Monday, April 28, 2003

1. i love getting handmedown clothes! these jeans were jeans that steph doesnt wear anymore..too long for her..so i cut them off to bweka height and now love them. i also got two comfy dresses and a couple of shirts. yay for my roommate cleaning out her closet:)

2. recitals at coffee shops are wonderful. a bunch of dr dean' string players played at java werks tonight..only they mostly didnt play their stringed insturments...one violinist sang, and another played guitar..a bassonist played keyboards, and there was an upright bass and some drums (not sure if the drum players were string players as well or not) it was all spanish music and marvelous. rossio has a beautiful voice with so much flavor to it..i just cant describe the sounds she made tonight, realy.

3. strings final-we didnt even have to play because dr dean had to come to the coffee shop at like..8:15...so he had a guy named padro come in and give us our written test. he was quite amusing as far as chillean sting players go.

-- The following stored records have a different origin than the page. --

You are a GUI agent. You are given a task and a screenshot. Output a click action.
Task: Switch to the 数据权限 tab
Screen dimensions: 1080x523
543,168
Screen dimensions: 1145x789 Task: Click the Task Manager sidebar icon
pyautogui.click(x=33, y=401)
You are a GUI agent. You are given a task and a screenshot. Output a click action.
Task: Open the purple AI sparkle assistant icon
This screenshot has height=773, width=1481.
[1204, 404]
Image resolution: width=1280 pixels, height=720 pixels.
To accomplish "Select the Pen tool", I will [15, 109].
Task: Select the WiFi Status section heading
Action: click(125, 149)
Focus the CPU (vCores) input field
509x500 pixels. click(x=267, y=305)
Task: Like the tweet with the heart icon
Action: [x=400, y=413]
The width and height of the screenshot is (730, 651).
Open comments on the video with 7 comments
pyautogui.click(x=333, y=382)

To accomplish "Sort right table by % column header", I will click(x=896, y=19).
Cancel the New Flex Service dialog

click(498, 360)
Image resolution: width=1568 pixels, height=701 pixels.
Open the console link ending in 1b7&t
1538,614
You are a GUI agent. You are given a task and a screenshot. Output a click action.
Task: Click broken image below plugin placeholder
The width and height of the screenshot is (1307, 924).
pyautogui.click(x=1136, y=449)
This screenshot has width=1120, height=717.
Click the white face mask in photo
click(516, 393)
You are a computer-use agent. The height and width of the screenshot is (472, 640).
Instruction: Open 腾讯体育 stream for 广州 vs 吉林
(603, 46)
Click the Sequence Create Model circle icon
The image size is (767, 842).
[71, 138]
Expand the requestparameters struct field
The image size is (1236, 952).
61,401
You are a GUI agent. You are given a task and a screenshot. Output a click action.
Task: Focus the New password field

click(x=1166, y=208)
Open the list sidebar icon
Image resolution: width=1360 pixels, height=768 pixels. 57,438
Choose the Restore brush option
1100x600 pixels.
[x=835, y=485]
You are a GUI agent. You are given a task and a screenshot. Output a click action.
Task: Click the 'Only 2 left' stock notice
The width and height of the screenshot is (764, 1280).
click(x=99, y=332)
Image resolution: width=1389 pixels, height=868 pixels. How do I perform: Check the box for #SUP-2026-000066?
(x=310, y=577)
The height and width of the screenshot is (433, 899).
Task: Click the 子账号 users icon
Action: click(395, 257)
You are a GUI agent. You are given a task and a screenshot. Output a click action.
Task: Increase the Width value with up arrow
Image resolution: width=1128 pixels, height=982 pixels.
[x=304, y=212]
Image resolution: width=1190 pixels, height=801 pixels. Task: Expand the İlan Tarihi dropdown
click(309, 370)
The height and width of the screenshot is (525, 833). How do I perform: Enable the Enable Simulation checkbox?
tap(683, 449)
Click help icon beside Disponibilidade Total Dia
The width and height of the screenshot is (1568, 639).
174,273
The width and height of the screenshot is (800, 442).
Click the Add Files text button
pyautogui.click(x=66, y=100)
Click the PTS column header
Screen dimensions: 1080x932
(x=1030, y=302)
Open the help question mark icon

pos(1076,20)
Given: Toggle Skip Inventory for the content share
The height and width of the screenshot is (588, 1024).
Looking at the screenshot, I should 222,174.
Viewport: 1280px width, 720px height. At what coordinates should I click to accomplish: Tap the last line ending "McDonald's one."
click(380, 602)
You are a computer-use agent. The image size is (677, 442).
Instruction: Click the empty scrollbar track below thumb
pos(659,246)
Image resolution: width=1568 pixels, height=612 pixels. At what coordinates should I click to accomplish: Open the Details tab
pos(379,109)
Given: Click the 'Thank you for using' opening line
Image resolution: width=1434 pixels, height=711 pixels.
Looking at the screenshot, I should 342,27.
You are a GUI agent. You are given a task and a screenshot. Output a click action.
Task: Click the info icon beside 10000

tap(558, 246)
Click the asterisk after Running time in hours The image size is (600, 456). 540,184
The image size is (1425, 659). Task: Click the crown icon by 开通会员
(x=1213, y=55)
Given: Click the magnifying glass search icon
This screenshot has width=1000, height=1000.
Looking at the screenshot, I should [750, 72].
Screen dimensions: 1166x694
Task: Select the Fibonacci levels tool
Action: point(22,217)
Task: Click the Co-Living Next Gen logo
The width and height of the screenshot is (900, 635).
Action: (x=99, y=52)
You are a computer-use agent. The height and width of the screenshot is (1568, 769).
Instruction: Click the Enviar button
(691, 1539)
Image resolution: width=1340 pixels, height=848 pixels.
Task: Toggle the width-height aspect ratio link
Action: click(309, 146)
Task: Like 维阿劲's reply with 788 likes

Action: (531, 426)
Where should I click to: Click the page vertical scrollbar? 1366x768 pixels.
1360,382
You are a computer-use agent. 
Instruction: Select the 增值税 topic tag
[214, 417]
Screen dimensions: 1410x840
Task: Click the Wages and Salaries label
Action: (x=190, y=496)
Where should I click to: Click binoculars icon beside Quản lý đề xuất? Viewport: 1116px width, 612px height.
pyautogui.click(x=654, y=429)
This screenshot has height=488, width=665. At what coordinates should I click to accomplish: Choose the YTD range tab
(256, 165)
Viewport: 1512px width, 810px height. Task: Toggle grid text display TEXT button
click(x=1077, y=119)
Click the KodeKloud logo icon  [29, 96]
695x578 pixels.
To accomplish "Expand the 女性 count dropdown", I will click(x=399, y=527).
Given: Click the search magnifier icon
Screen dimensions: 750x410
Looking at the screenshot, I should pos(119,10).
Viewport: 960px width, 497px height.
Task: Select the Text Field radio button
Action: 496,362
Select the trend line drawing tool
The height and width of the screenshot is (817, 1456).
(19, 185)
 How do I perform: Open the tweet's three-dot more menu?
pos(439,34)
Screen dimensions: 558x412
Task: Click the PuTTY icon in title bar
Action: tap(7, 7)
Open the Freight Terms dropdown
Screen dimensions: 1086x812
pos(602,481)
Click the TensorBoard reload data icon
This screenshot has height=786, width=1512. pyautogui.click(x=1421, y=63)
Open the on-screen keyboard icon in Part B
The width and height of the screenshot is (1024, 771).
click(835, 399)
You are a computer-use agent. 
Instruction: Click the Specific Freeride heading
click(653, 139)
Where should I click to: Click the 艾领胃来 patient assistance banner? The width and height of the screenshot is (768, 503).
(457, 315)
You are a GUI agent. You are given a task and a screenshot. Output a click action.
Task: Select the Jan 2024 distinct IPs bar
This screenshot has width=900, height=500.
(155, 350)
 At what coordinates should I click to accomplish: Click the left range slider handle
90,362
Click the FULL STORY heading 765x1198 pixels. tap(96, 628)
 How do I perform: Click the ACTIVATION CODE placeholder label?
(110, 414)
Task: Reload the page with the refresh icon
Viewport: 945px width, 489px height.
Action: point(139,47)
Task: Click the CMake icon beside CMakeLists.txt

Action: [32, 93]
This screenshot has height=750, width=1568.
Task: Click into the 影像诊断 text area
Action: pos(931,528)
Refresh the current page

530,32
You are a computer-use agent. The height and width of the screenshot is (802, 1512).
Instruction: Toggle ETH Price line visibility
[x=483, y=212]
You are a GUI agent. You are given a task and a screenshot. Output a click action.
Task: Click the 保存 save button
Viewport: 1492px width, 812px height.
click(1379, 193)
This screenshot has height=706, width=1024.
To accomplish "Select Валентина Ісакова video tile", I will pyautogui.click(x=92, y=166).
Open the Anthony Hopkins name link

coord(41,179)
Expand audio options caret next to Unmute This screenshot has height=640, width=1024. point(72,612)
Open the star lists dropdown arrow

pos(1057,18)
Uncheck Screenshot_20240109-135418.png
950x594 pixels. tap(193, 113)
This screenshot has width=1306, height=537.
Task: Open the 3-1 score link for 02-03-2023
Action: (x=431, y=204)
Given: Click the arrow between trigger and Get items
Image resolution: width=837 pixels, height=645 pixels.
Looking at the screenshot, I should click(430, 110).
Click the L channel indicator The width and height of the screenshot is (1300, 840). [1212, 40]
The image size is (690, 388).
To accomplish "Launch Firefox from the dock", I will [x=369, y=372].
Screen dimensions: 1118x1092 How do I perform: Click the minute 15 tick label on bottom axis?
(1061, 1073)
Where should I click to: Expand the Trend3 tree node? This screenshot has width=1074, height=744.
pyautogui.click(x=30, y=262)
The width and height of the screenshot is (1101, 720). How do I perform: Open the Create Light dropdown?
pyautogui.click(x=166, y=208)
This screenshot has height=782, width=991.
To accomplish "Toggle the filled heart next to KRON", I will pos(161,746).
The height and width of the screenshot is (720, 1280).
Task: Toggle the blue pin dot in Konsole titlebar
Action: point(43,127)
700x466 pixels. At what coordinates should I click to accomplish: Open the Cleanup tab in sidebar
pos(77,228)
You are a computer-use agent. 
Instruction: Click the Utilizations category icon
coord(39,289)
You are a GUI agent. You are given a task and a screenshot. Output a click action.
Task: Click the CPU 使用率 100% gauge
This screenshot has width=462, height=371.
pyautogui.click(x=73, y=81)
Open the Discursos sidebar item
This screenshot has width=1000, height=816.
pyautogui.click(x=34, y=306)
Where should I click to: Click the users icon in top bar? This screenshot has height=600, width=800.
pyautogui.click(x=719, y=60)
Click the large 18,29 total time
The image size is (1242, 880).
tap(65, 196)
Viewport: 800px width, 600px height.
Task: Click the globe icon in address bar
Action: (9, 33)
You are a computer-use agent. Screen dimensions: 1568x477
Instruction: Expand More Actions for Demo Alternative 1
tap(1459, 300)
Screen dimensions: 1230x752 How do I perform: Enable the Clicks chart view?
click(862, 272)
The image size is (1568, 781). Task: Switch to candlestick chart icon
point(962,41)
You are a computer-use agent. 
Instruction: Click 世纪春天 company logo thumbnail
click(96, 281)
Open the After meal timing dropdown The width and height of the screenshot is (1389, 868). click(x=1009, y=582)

4. i'm so anxous to get to north augusta and just get that much closer to having this coffee shop thing put in motion. getting there and getting some cashflow in the form of a job..hopefully a coffee related job..just absolutely thrills me..i do hope these things work out! i was talking to audrea a few minutes ago about all of this and how it could pan out..i'm just so exctied about the adventure. i so believe this is going to happen..mainly becuase the idea seems so out of nowhere..and so not possible on my own..it makes my eyes light up to think about how God is able to provide for all of this!

rejoice:)

Sunday, April 20, 2003

here it is..another update..and almost within a week of the last one! oh my!
watch out kids, i'm kinda sneaky like that... *wink*

(too bad fer didnt invent the use of the word "kids" in that form..because if she had she could somehow work out a royalties thing i bet. )

Its the end of another Easter.
i'm roughly 15 now (spiritualy speaking, that is)
i'm convinced that my granddaddy is at least 3.
(see the b section of this)

i took my car full of stuff home thursday evening in preparation for graduation/moving day.(may 17th!!!!!!!)
i love how much i can fit into my little honda hatchback. i actually managed to put everything in some sort of out of the way order before returning to hattiesburg, too. i'm proud of that. Now if i can only bring myself to focus on finishing the year...rather than being so anxious towards that end.

Elijah is comming together. not as nicely as i'd like it to...but considering the group..its a lot better than we may have expected it to be looking at past recent experiences. at any rate..all we have left are two rehearsals tomorrow and a performance on tuesday night. ready or not, here we come. the hardest part about it is the fact that the program is almost two hours long. thank God for intermission, eh.

after rehearsal tonight nick, michael, and nathan, and i went to buffalo wild wings for some food..because we'd all neglected to eat before our two and a half hour 7:00pm rehearsal. for some reason the place was closing early tonight, so when we walked in we were told to go ahead and order soon so they could close the kitchen. by the time i went to refill my drink, they had emptied the machine and one of the guys working there just stood there and watched me try to get Barqs and watched the machine spray carbonated stuff all over me...THEN he tells me its already been emptied. thanks a lot mister short guy.
it was fun watching mike and nate sweat as they split a 24 order of mild wings. aparently the mild isnt so mild, or they were misunderstood.
we knew it was time to leave when they turned all the tvs to static and we were the only people left in the dining area.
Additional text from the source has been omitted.